ATHENS – With the ink still not dry on a second bailout for Greece – this one for $172 billion to go along with a first ongoing series of $152 billion in rescue loans to keep the country from going bankrupt, Eurozone chief Jean-Claude Juncker said he’s not ruling out the possibility the reeling country could need a third bailout. Dow Jones reported that Juncker joined German Finance Minister Wolfgang Schaeuble too believed Greece might need yet more aid.
Asked in the context of a television interview whether he would be sure Greece would not need a third package, Juncker said: “This is something we cannot rule out, although we should not start with the assumption that a third program would be required.” But he said he didn’t think Greece would default, adding: “I do not see how Greece could go bankrupt,” although many analysts said it’s a mathematical certainty no matter how much money is poured into the country.
Juncker said ahead of talks with German Chancellor Angela Merkel that Eurozone finance ministers would examine before a March 1-2 European Union summit whether Greece had done what is necessary to unlock the second bailout. “What up to now in the last two weeks has happened in Greece makes me feel hopeful because I have the impression that the Greek government under the leadership of Prime Minister Papademos is taking its job very seriously,” he said in a statement. Greece has to meet a stringent set of conditions by Feb. 29 to get the funds released, and has released a list of $4.4 billion in new cuts, including in pensions, health care and defense.

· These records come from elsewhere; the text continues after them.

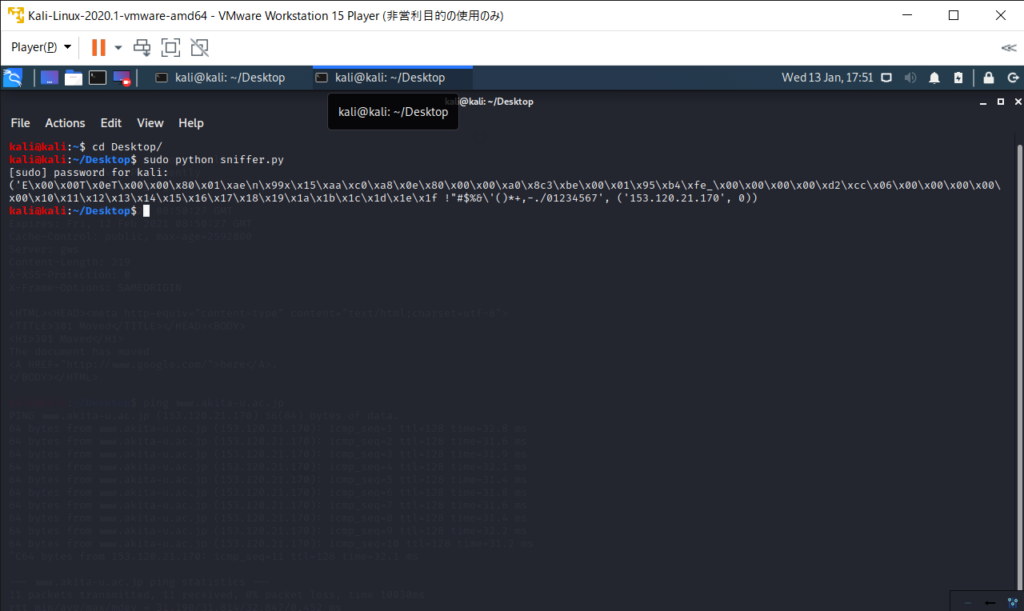
Task: Lock the Kali screen with padlock icon
Action: pyautogui.click(x=988, y=78)
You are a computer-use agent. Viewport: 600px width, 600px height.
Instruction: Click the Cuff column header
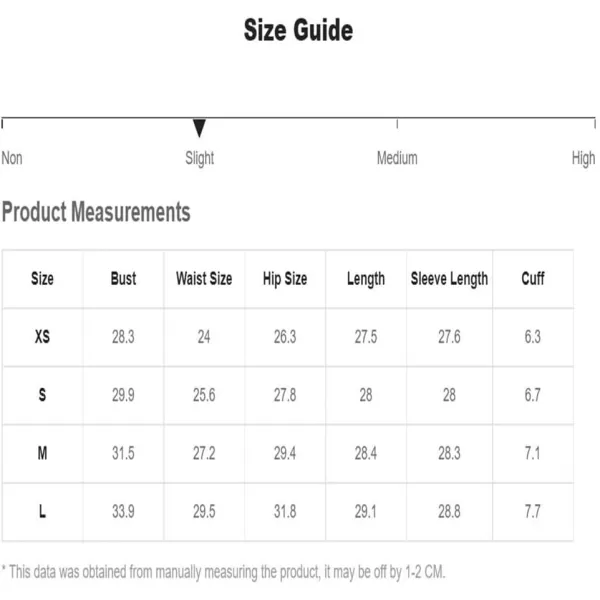pyautogui.click(x=533, y=279)
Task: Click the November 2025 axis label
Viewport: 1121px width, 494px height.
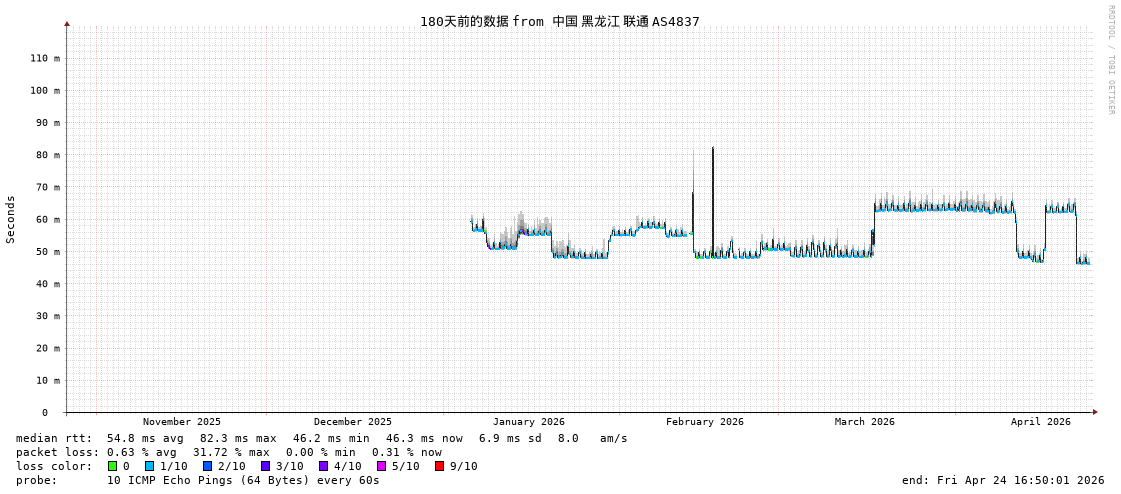Action: click(182, 422)
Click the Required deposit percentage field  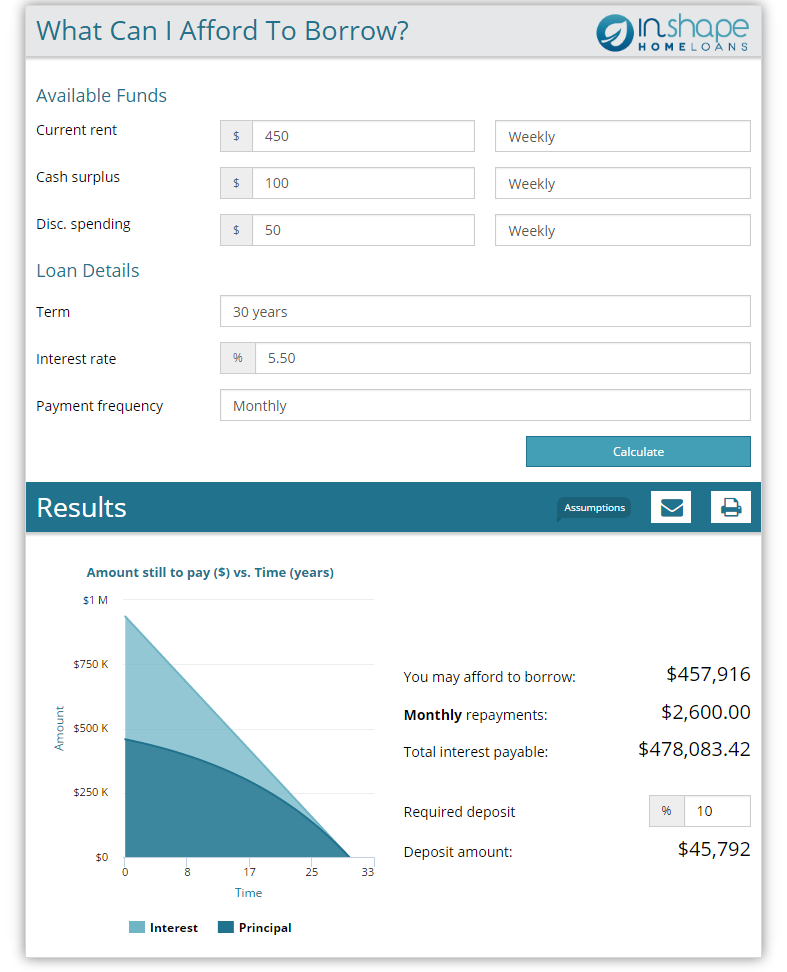pyautogui.click(x=717, y=811)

“National budgetary consolidation is necessary, budgetary consolidation is also first and foremost a job for the states themselves,” said Juncker, who is also Prime Minister of Luxembourg as well as overseeing the 17 countries in the Eurozone that use the euro as a currency. the Luxembourg premier said. “Nobody should think Greece is going to be on its feet again quickly but nobody should also think that Greece is getting back on its feet without our solidarity and without organized growth policy,” he added.

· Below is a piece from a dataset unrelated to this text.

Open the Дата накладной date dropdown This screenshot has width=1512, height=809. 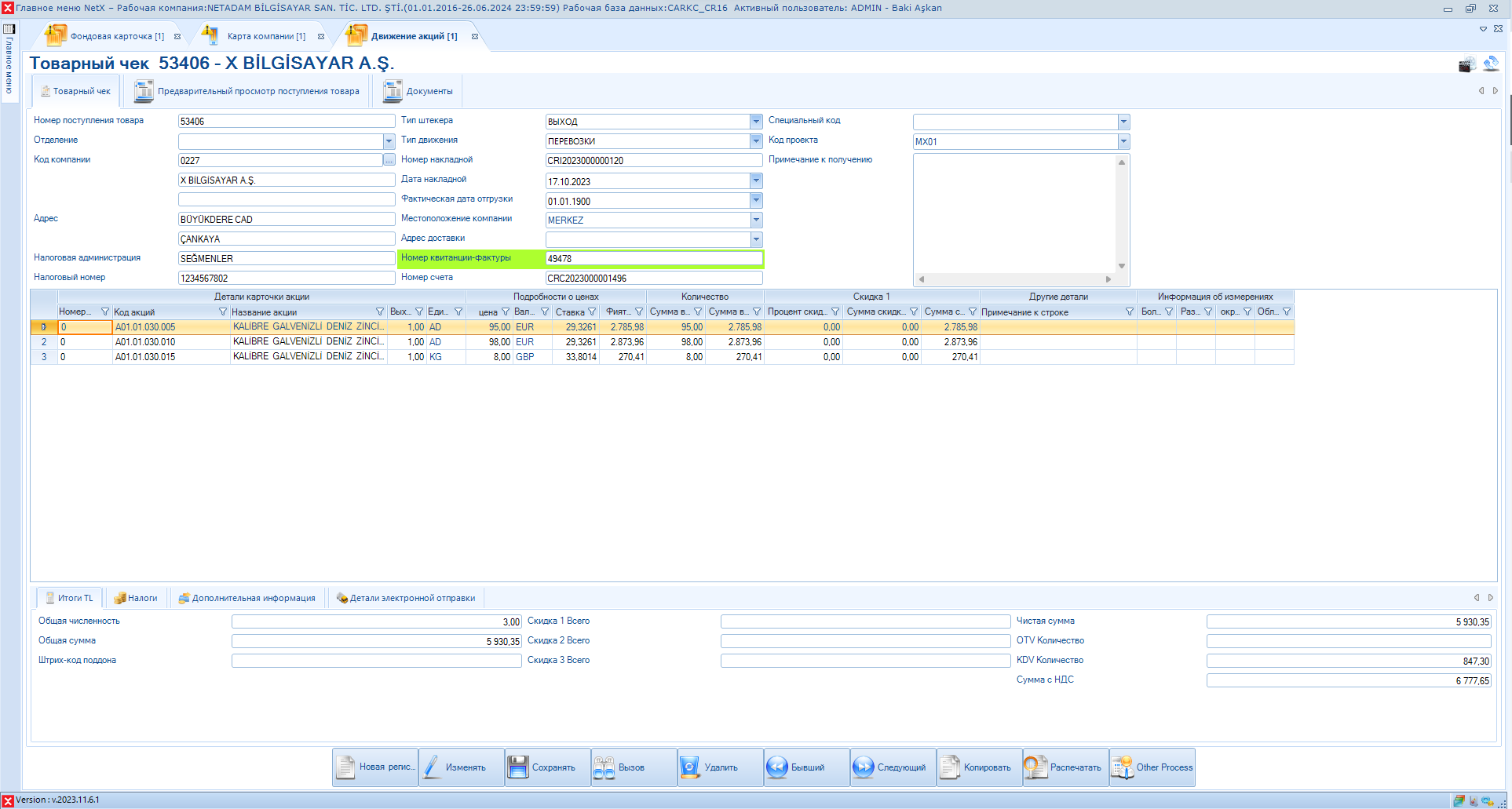756,180
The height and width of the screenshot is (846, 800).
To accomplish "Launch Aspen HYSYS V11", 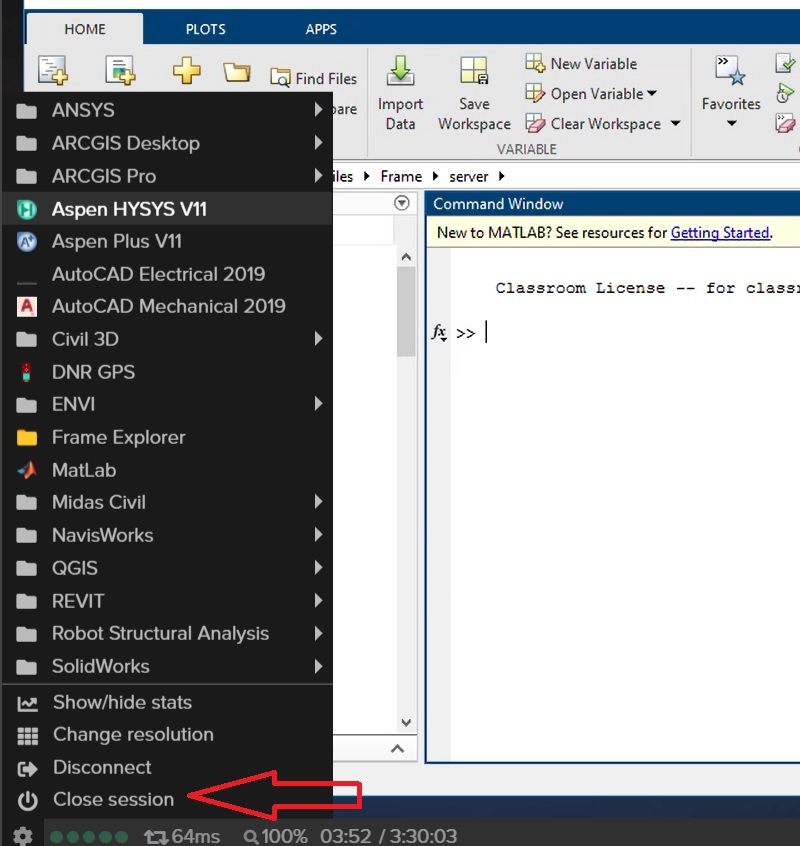I will pyautogui.click(x=129, y=209).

The first two bailouts have come with punishing austerity measures of deep pay cuts, big tax hikes, slashed pensions and the coming firings of 150,000 public workers over the next three years as a condition, but which have created a deep recession of 21 percent unemployment, the closing of 111,000 businesses and nearly two years of protests, riots and strikes to no avail. Juncker did not say if a third bailout is needed if yet more austerity measures would be demanded.